# Sentiment Analysis of movie reviews on IMDB 

Implement the 'FastText' model from the paper https://arxiv.org/abs/1607.01759

# 1. Preparing Data

In [1]:
def generate_bigrams(x):
    n_grams = set(zip(*[x[i:] for i in range(2)]))
    for n_gram in n_grams:
        x.append(''.join(n_gram))
    return x

In [2]:
import torch
from torchtext import data, datasets

SEED=1234

torch.manual_seed(SEED)
torch.backends.cudnn.deterministic= True

# python -m spacy download en / (run as Admin)
TEXT = data.Field(tokenize='spacy',preprocessing=generate_bigrams)
LABEL = data.LabelField(dtype=torch.float)

In [3]:
train_da, test_da = datasets.IMDB.splits(TEXT,LABEL)

In [4]:
import random

train_da, valid_da = train_da.split(random_state=random.seed(SEED))

Pre-trained word embeddings: glove.6B.100d (6 billion tokens and 100-dimensional)
https://nlp.stanford.edu/projects/glove/

In [5]:
MAX_VOCAB_SIZE = 25_000

TEXT.build_vocab(train_da, max_size=MAX_VOCAB_SIZE,
                vectors='glove.6B.100d',
                unk_init=torch.Tensor.normal_)
# By default, TorchText will initialize words only in your vocab (if not, then to zero).
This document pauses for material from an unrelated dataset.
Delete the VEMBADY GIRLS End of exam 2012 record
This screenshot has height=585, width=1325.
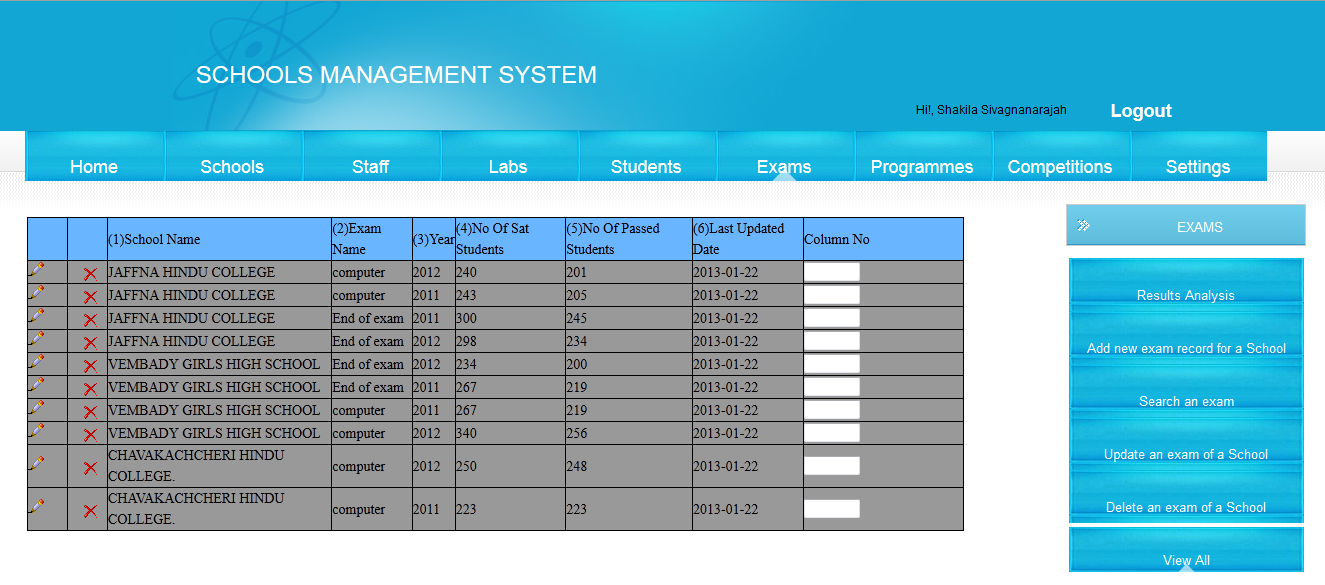(90, 363)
Here we
# instead initialize them randomly via Gaussian distribution.

In [6]:
LABEL.build_vocab(train_da)

In [7]:
BATCH_SIZE = 64
device = torch.device('cuda' if torch.cuda.is_available() else 'cpu')
train_iterator, valid_iterator, test_iterator =data.BucketIterator.splits((train_da,valid_da,test_da),
                                                        batch_size=BATCH_SIZE,device=device)


# 2. Build the Model

only 2 layers that have parameters - the embedding layer and the linear layer.

In [8]:
import torch.nn as nn
import torch.nn.functional as F

In [9]:
class FastText(nn.Module):
    def __init__(self,vocab_size,embedding_dim,output_dim,pad_idx):
        super().__init__()
        self.embedding = nn.Embedding(vocab_size,embedding_dim,padding_idx=pad_idx)
        self.fc = nn.Linear(embedding_dim,output_dim)
    def forward(self,text):
        embedded = self.embedding(text) # [sent len, batch size, emb dim]
        embedded = embedded.permute(1,0,2) # [batch_size,sent len, emb dim]
        pooled = F.avg_pool2d(embedded,(embedded.shape[1],1)).squeeze(1)
        return self.fc(pooled)

In [10]:
INPUT_DIM = len(TEXT.vocab)
EMBEDDING_DIM=100
OUTPUT_DIM=1
PAD_IDX = TEXT.vocab.stoi[TEXT.pad_token]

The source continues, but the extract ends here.